§ **Set task**
In the email reply about database layout, which fields does the writer say to index?

§ **Excerpt**
>> begin
You might benefit from drawing your layout as a picture, if you haven't
already. Use arrows to connect the fields in each table with the fields in
other tables that they will "hook" to. That will give you an idea of which
fields to index and JOIN on. You JOIN on those fields, and you index the
ones that have many different values.

Regards,

Jerry Schwartz
Global Information Incorporated
195 Farmington Ave.
Farmington, CT 06032

860.674.8796 / FAX: 860.674.8341


> -----Original Message-----
> From: Michael Higgins [mailto:[EMAIL PROTECTED]
> Sent: Wednesday, May 02, 2007 3:20 PM
> To: 'Dan Buettner'
> Cc: mysql@lists.mysql.com
> Subject: RE: basic architecture review?
>
> > -----Original Message-----
> > From: Dan Buettner [mailto:[EMAIL PROTECTED]
> >
> > Michael, this looks pretty decent overall.
> >
> > I'm a big fan of fully descriptive table and column names,
>
> [8<] (All good suggestions, thanks.)
>> end
§ **Extracted entries**
>> begin
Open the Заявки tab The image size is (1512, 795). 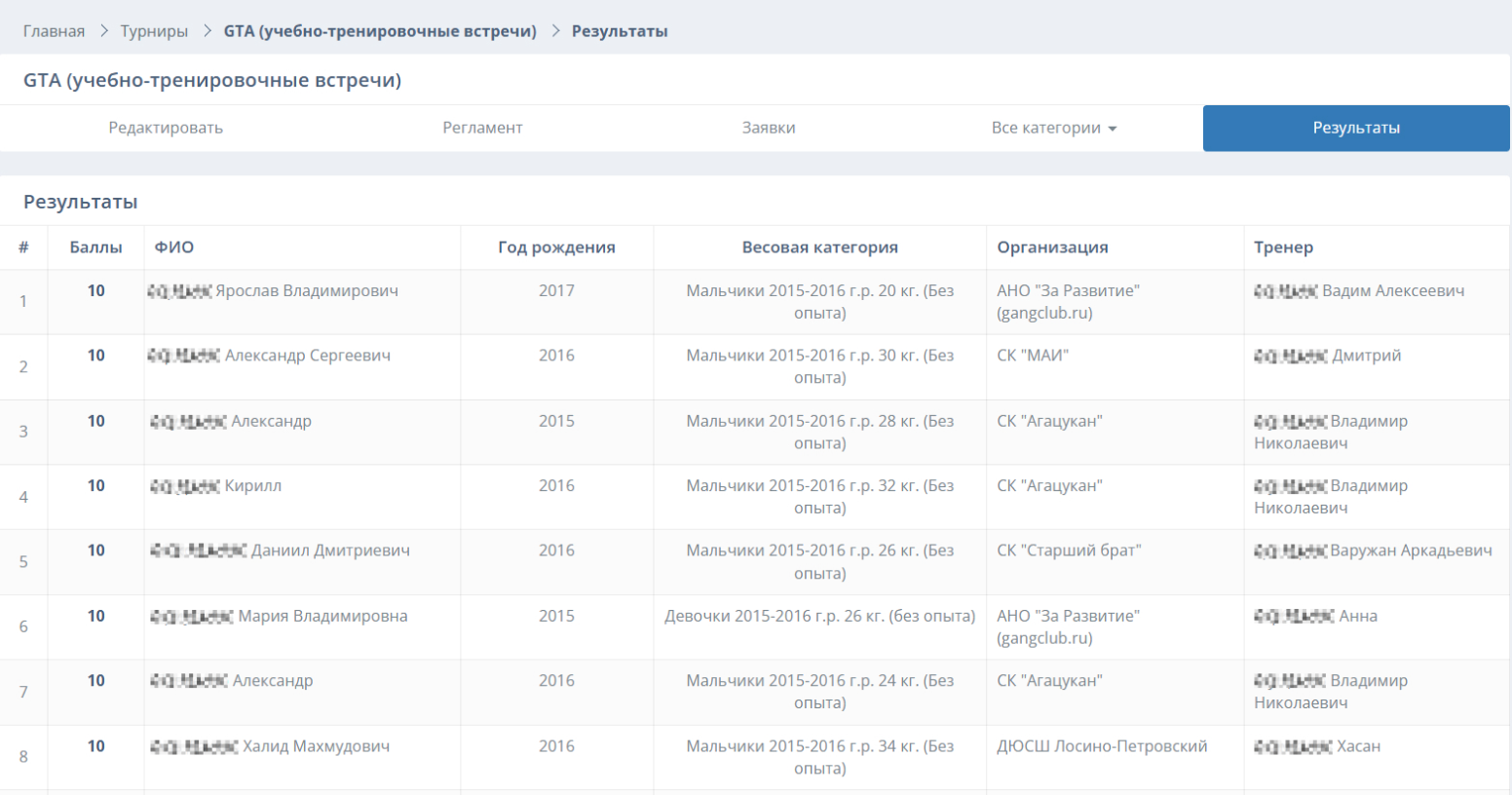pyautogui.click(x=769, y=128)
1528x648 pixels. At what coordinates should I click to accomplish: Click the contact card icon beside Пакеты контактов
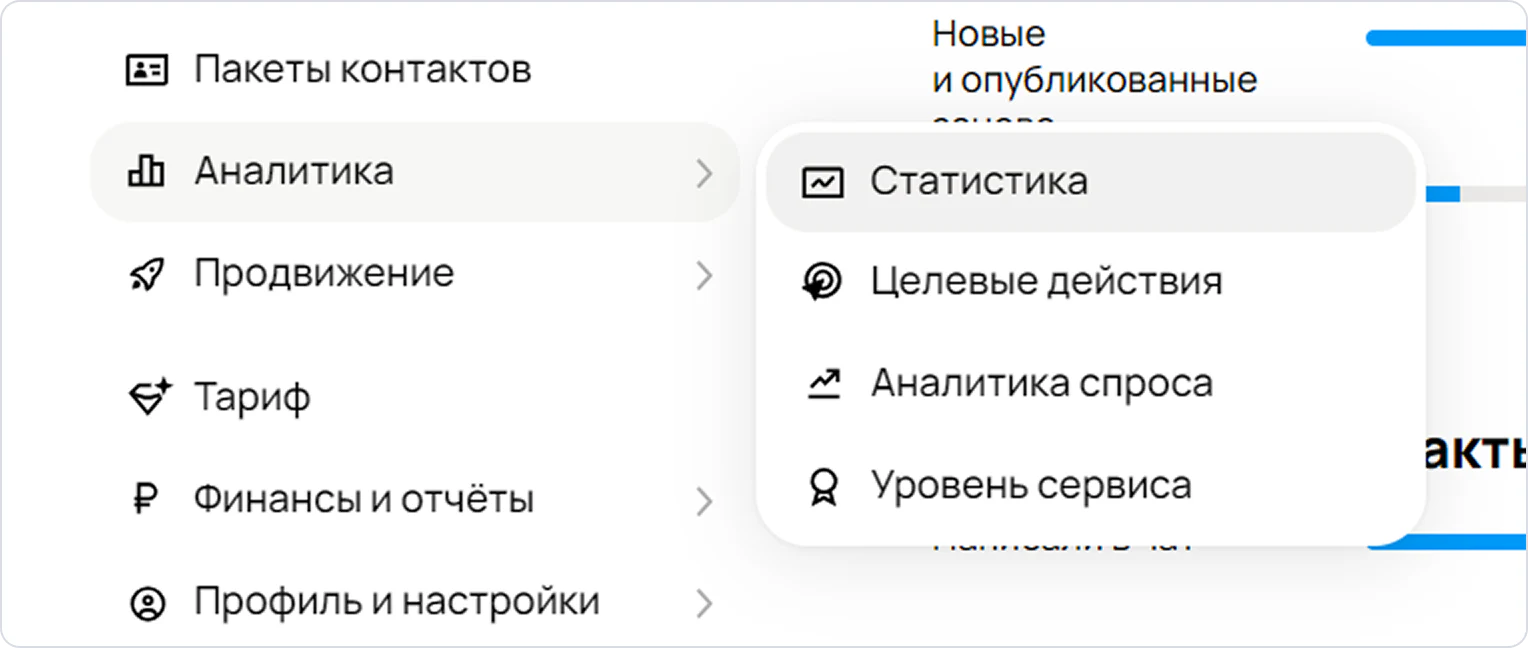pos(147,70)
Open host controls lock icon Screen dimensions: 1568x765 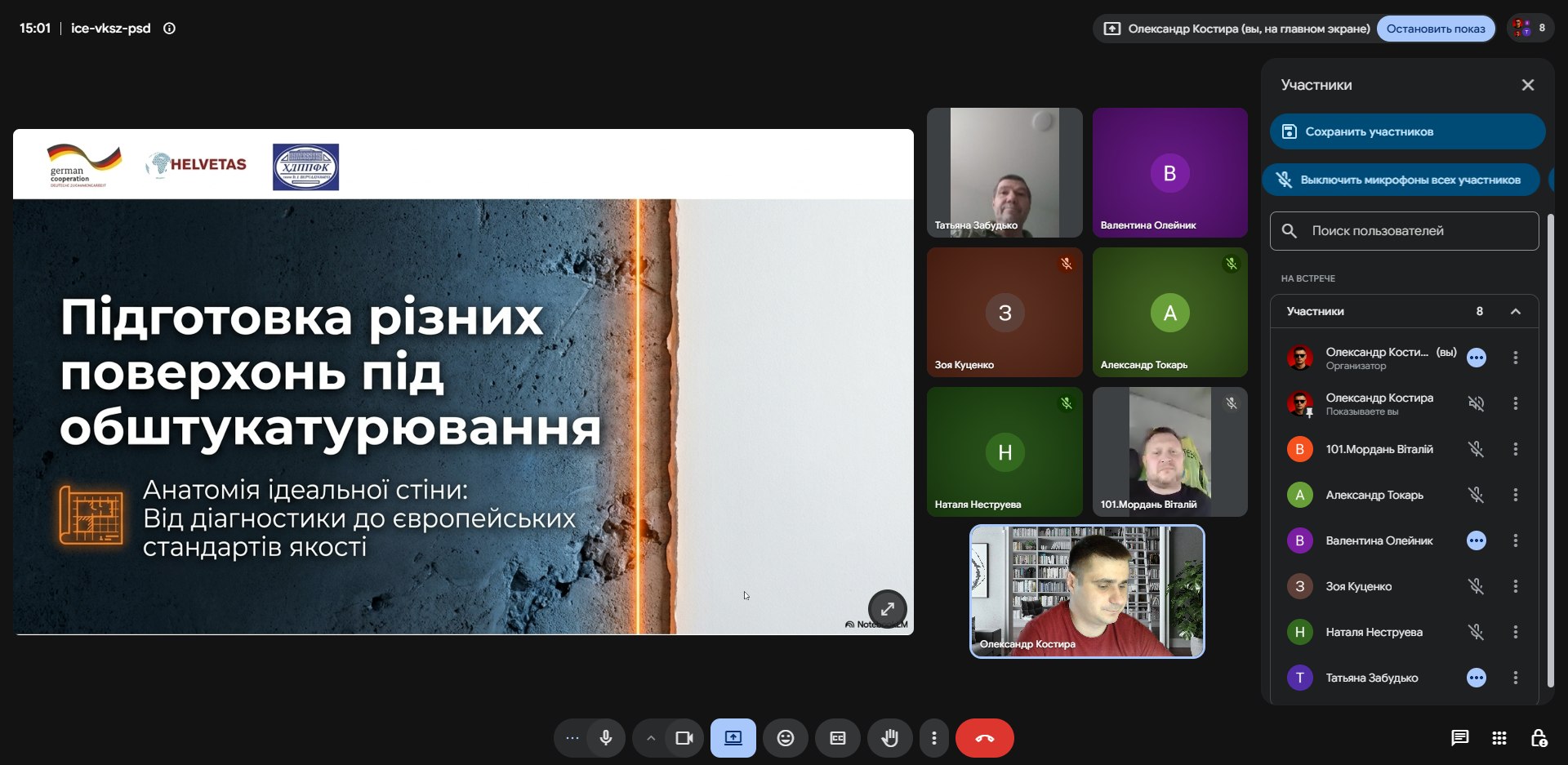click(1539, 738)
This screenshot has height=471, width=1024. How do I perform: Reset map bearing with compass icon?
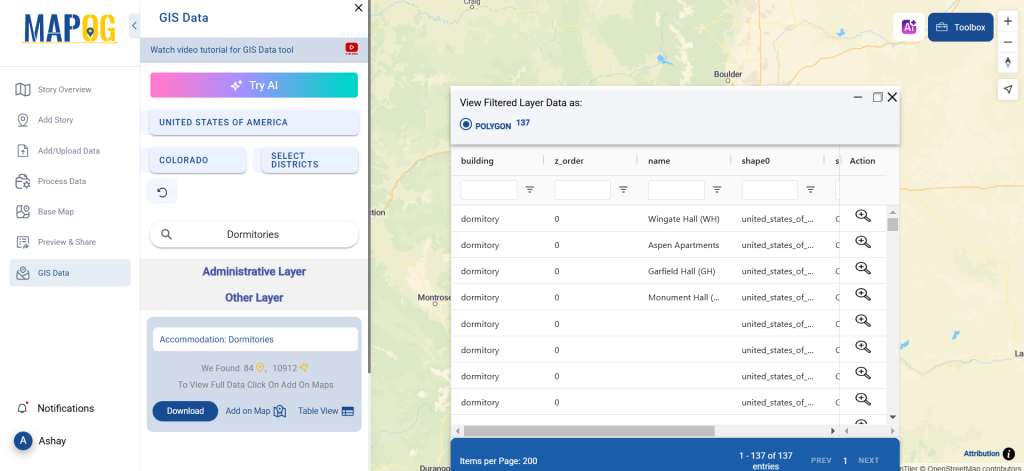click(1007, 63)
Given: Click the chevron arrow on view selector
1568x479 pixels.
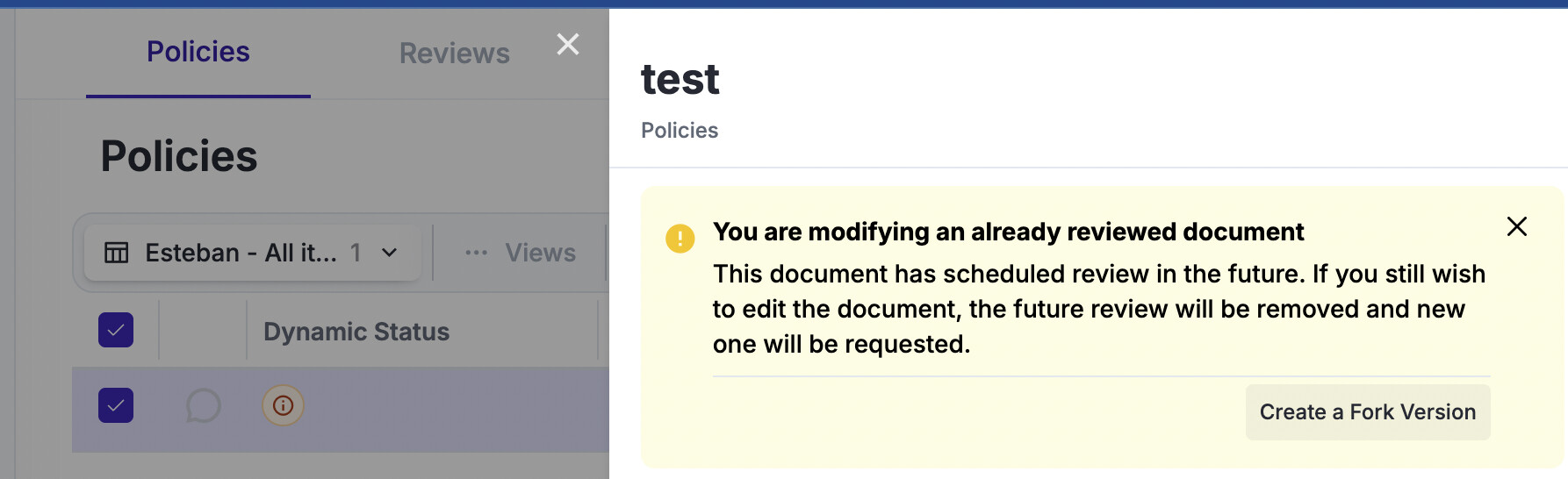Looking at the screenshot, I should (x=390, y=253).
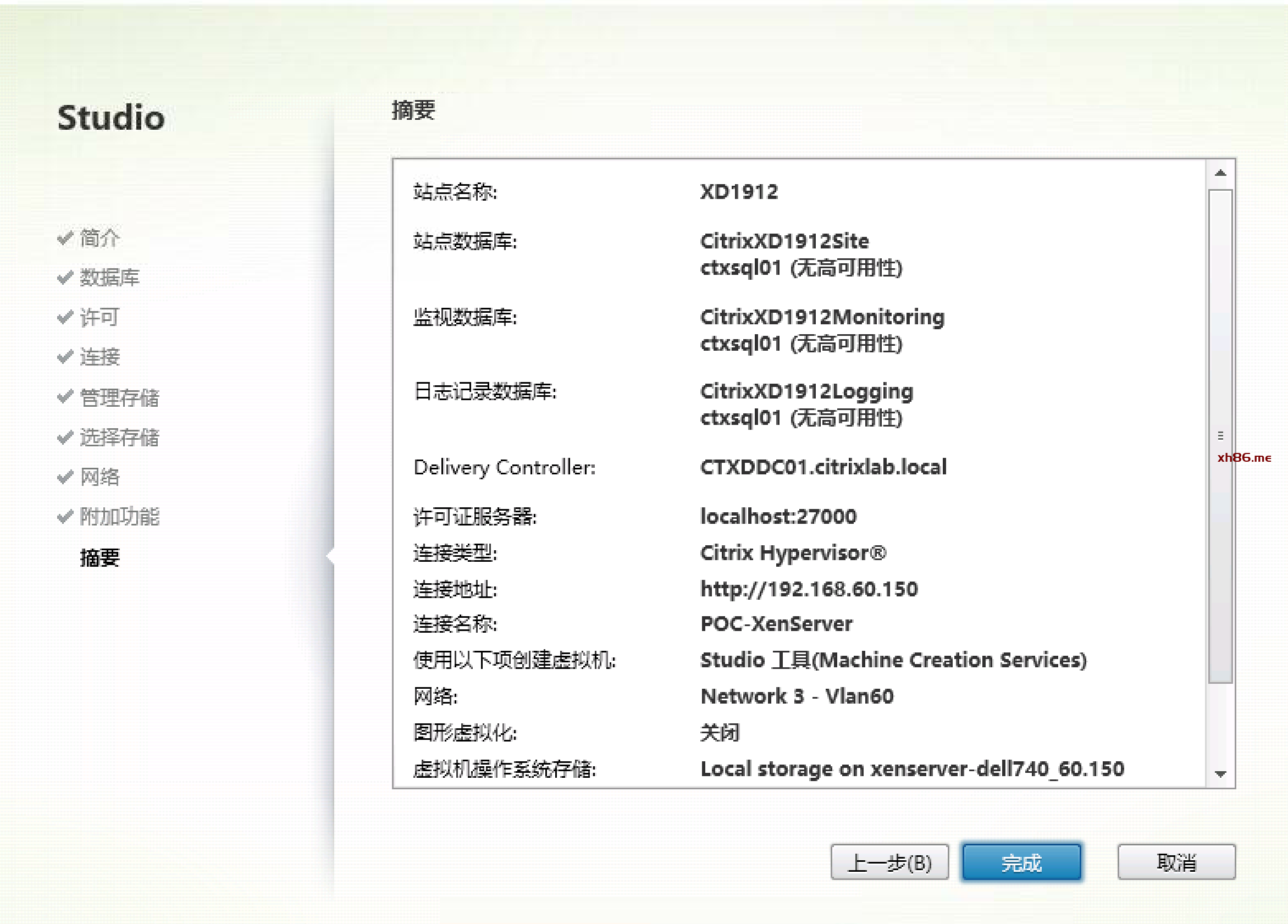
>> end
§ **Full response**
The ones that have many different values.